■ **Provided passage**
+-------+
I was asked what price I had been quoted and I said £79 or there abouts. The lady immediately dropped the fare. Well you have to try it on :lol: :lol:

Dave & Eddi

656


----------



## 97233

Many thanks Dave, code received and ferry booked. We look forward to our first trip abroard in the M/H
David and Daphne


----------



## Frantone

Thank you Mandy & Dave!
Just booked by phone with the prearranged crossing and promotion code.
Already excited about first time abroad in m'home.  
Should I expect a confirmation?
Frantone


----------



## 88781

Keep a note of your booking reference, thats all you will need to take to Dover to board the ferry (no tickets)


----------



## klubnomad

Dave

Just phoned and spoke to a very nice lady called Jenny who changed my booking to the 12.15 and 12.45 sailing

thanks 

Dave & Eddi

656


----------



## 88781

Well done mate


----------



## SidT

Hi D&M have now managed to book online.
out 10/4 11am, back 17/4 10am total £63 using the code
Do I have to book the campsite?
Cheers Sid


----------



## 92859

Greetngs,



> Just phoned and spoke to a very nice lady called Jenny who changed my booking to the 12.15 and 12.45 sailing


Just like to say that I have followed suit Dave and had my return journey changed to 1245 on the 14th.
+-------+
■ **Entries provided**
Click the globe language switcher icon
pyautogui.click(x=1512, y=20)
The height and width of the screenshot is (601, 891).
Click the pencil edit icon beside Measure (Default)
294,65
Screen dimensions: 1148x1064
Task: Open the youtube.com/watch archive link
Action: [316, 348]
+-------+
■ **Task details**
Retype the ferry booking forum thread above in full, word for word.

■ **Response to the exercise**
I was asked what price I had been quoted and I said £79 or there abouts. The lady immediately dropped the fare. Well you have to try it on :lol: :lol:

Dave & Eddi

656


----------



## 97233

Many thanks Dave, code received and ferry booked. We look forward to our first trip abroard in the M/H
David and Daphne


----------



## Frantone

Thank you Mandy & Dave!
Just booked by phone with the prearranged crossing and promotion code.
Already excited about first time abroad in m'home.  
Should I expect a confirmation?
Frantone


----------



## 88781

Keep a note of your booking reference, thats all you will need to take to Dover to board the ferry (no tickets)


----------



## klubnomad

Dave

Just phoned and spoke to a very nice lady called Jenny who changed my booking to the 12.15 and 12.45 sailing

thanks 

Dave & Eddi

656


----------



## 88781

Well done mate


----------



## SidT

Hi D&M have now managed to book online.
out 10/4 11am, back 17/4 10am total £63 using the code
Do I have to book the campsite?
Cheers Sid


----------



## 92859

Greetngs,



> Just phoned and spoke to a very nice lady called Jenny who changed my booking to the 12.15 and 12.45 sailing


Just like to say that I have followed suit Dave and had my return journey changed to 1245 on the 14th.